▶ _Task to complete_
The answer must be every record below, repeated exactly.

[Stored data entries]

--------------------------------------------------

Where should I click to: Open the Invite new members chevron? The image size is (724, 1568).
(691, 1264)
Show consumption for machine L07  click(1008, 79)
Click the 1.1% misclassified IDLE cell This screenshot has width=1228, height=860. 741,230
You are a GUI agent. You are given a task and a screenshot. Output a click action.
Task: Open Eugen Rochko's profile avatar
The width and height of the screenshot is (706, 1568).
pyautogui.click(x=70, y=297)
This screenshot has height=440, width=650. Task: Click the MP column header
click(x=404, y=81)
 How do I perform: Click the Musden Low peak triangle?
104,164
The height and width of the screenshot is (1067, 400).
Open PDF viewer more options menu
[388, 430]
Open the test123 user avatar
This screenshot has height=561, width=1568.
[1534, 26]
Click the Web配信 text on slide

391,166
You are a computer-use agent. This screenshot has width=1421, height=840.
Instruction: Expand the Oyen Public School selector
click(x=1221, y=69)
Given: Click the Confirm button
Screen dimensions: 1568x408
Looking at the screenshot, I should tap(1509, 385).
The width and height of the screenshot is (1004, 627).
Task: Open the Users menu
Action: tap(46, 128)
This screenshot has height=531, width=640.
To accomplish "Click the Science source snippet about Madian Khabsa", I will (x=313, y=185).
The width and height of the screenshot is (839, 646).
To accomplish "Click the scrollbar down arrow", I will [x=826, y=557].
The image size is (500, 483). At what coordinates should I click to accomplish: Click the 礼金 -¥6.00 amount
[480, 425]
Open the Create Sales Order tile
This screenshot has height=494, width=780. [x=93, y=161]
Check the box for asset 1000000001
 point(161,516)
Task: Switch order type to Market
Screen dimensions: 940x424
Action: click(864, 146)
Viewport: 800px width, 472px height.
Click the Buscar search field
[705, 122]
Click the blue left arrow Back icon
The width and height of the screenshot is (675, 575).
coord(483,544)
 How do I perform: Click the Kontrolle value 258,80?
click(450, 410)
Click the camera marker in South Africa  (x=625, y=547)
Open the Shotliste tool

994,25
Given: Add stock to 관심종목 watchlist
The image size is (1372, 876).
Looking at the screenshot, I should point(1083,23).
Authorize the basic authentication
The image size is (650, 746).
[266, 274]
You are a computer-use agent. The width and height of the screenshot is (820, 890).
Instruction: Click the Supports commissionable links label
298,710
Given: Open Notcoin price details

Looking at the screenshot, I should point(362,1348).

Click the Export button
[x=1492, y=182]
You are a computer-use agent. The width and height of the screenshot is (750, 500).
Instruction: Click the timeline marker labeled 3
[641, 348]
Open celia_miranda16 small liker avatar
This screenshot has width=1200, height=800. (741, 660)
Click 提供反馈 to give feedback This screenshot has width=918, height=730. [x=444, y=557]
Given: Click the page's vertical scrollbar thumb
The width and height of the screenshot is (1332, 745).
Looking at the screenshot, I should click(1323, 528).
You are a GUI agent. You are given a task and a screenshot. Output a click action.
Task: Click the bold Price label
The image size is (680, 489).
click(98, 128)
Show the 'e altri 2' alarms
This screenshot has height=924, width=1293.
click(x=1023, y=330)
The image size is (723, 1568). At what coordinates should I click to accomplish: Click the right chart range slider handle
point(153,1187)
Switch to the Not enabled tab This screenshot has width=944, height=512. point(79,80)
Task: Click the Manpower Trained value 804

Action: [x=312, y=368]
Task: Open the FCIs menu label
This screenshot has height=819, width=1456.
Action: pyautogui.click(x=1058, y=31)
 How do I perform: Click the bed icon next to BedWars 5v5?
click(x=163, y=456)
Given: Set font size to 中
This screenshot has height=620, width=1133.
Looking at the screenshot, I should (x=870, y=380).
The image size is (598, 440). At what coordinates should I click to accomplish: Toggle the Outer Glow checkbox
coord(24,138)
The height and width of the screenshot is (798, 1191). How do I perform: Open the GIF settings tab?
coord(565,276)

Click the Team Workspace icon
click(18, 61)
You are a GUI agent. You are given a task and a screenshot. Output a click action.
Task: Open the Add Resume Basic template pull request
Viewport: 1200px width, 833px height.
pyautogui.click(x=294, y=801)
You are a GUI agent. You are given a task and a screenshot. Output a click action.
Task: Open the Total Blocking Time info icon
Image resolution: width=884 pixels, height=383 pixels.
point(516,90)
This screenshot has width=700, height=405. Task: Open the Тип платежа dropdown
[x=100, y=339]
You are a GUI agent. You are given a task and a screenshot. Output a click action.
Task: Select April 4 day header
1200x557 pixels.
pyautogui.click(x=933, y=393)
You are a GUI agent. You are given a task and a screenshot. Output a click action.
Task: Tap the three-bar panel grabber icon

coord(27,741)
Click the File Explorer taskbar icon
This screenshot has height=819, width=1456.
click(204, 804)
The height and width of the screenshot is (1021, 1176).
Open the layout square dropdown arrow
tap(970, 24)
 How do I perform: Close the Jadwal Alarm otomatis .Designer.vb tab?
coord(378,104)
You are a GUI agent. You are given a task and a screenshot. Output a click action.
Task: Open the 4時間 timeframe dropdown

--------------------------------------------------

▶ _Output for this exercise_
Where should I click to: Open the Invite new members chevron? The image size is (724, 1568).
(691, 1264)
Show consumption for machine L07  click(1008, 79)
Click the 1.1% misclassified IDLE cell This screenshot has width=1228, height=860. 741,230
You are a GUI agent. You are given a task and a screenshot. Output a click action.
Task: Open Eugen Rochko's profile avatar
The width and height of the screenshot is (706, 1568).
pyautogui.click(x=70, y=297)
This screenshot has height=440, width=650. Task: Click the MP column header
click(x=404, y=81)
 How do I perform: Click the Musden Low peak triangle?
104,164
The height and width of the screenshot is (1067, 400).
Open PDF viewer more options menu
[388, 430]
Open the test123 user avatar
This screenshot has height=561, width=1568.
[1534, 26]
Click the Web配信 text on slide

391,166
You are a computer-use agent. This screenshot has width=1421, height=840.
Instruction: Expand the Oyen Public School selector
click(x=1221, y=69)
Given: Click the Confirm button
Screen dimensions: 1568x408
Looking at the screenshot, I should tap(1509, 385).
The width and height of the screenshot is (1004, 627).
Task: Open the Users menu
Action: tap(46, 128)
This screenshot has height=531, width=640.
To accomplish "Click the Science source snippet about Madian Khabsa", I will (x=313, y=185).
The width and height of the screenshot is (839, 646).
To accomplish "Click the scrollbar down arrow", I will [x=826, y=557].
The image size is (500, 483). At what coordinates should I click to accomplish: Click the 礼金 -¥6.00 amount
[480, 425]
Open the Create Sales Order tile
This screenshot has height=494, width=780. [x=93, y=161]
Check the box for asset 1000000001
 point(161,516)
Task: Switch order type to Market
Screen dimensions: 940x424
Action: click(864, 146)
Viewport: 800px width, 472px height.
Click the Buscar search field
[705, 122]
Click the blue left arrow Back icon
The width and height of the screenshot is (675, 575).
coord(483,544)
 How do I perform: Click the Kontrolle value 258,80?
click(450, 410)
Click the camera marker in South Africa  (x=625, y=547)
Open the Shotliste tool

994,25
Given: Add stock to 관심종목 watchlist
The image size is (1372, 876).
Looking at the screenshot, I should point(1083,23).
Authorize the basic authentication
The image size is (650, 746).
[266, 274]
You are a computer-use agent. The width and height of the screenshot is (820, 890).
Instruction: Click the Supports commissionable links label
298,710
Given: Open Notcoin price details

Looking at the screenshot, I should point(362,1348).

Click the Export button
[x=1492, y=182]
You are a computer-use agent. The width and height of the screenshot is (750, 500).
Instruction: Click the timeline marker labeled 3
[641, 348]
Open celia_miranda16 small liker avatar
This screenshot has width=1200, height=800. (741, 660)
Click 提供反馈 to give feedback This screenshot has width=918, height=730. [x=444, y=557]
Given: Click the page's vertical scrollbar thumb
The width and height of the screenshot is (1332, 745).
Looking at the screenshot, I should click(1323, 528).
You are a GUI agent. You are given a task and a screenshot. Output a click action.
Task: Click the bold Price label
The image size is (680, 489).
click(98, 128)
Show the 'e altri 2' alarms
This screenshot has height=924, width=1293.
click(x=1023, y=330)
The image size is (723, 1568). At what coordinates should I click to accomplish: Click the right chart range slider handle
point(153,1187)
Switch to the Not enabled tab This screenshot has width=944, height=512. point(79,80)
Task: Click the Manpower Trained value 804

Action: [x=312, y=368]
Task: Open the FCIs menu label
This screenshot has height=819, width=1456.
Action: pyautogui.click(x=1058, y=31)
 How do I perform: Click the bed icon next to BedWars 5v5?
click(x=163, y=456)
Given: Set font size to 中
This screenshot has height=620, width=1133.
Looking at the screenshot, I should (x=870, y=380).
The image size is (598, 440). At what coordinates should I click to accomplish: Toggle the Outer Glow checkbox
coord(24,138)
The height and width of the screenshot is (798, 1191). How do I perform: Open the GIF settings tab?
coord(565,276)

Click the Team Workspace icon
click(18, 61)
You are a GUI agent. You are given a task and a screenshot. Output a click action.
Task: Open the Add Resume Basic template pull request
Viewport: 1200px width, 833px height.
pyautogui.click(x=294, y=801)
You are a GUI agent. You are given a task and a screenshot. Output a click action.
Task: Open the Total Blocking Time info icon
Image resolution: width=884 pixels, height=383 pixels.
point(516,90)
This screenshot has width=700, height=405. Task: Open the Тип платежа dropdown
[x=100, y=339]
You are a GUI agent. You are given a task and a screenshot. Output a click action.
Task: Select April 4 day header
1200x557 pixels.
pyautogui.click(x=933, y=393)
You are a GUI agent. You are given a task and a screenshot. Output a click action.
Task: Tap the three-bar panel grabber icon

coord(27,741)
Click the File Explorer taskbar icon
This screenshot has height=819, width=1456.
click(204, 804)
The height and width of the screenshot is (1021, 1176).
Open the layout square dropdown arrow
tap(970, 24)
 How do I perform: Close the Jadwal Alarm otomatis .Designer.vb tab?
coord(378,104)
You are a GUI agent. You are given a task and a screenshot. Output a click action.
Task: Open the 4時間 timeframe dropdown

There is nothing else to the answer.